Combien de temps prend un rachat de prêt étudiant du dépôt du dossier au déblocage ?

Le délai moyen se situe entre 3 et 8 semaines selon la complexité du dossier et l’organisme choisi. La phase d’étude initiale prend 3 à 5 jours ouvrés. L’analyse approfondie du dossier avec demande de justificatifs complémentaires ajoute 1 à 2 semaines. Après acceptation, le délai de rétractation légal de 14 jours (pour un rachat de crédits conso) s’applique obligatoirement avant le déblocage des fonds. Les dossiers mixtes incluant un prêt immobilier sont soumis à un délai de réflexion de 10 jours et prennent généralement plus longtemps.

Est-il possible d’inclure un prêt étudiant dans un rachat de crédit immobilier ?

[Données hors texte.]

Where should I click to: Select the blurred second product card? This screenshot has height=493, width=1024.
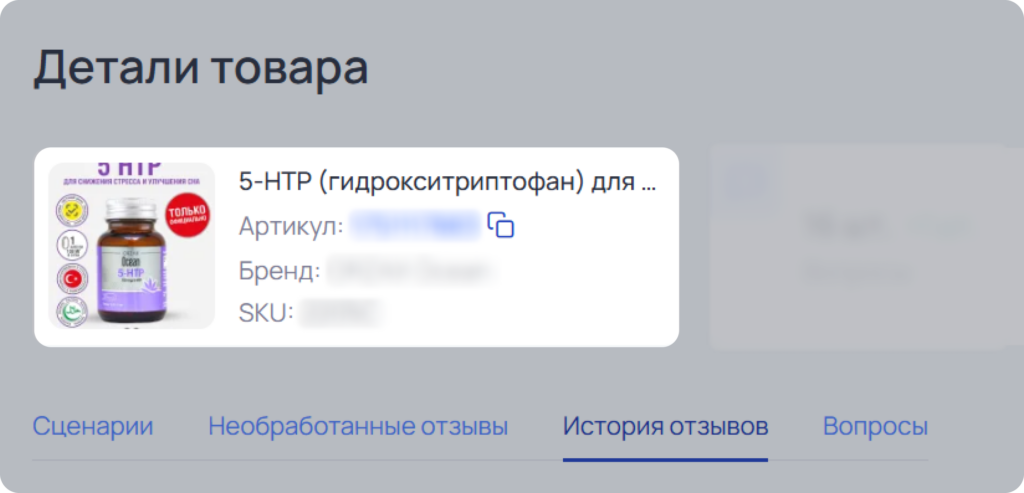click(859, 247)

Oui, à condition que la part immobilière représente plus de 60 % du montant total racheté. Dans ce cas, l’opération est traitée comme un rachat hypothécaire, avec des taux généralement plus bas que le rachat conso pur, mais des frais de notaire et de garantie en contrepartie. Si le prêt étudiant ne représente qu’une petite fraction d’un rachat majoritairement immobilier, son intégration peut être pertinente car il bénéficie alors du taux immobilier, souvent inférieur à 4 %. C’est l’un des rares montages où le prêt étudiant ne perd pas au change en termes de coût total.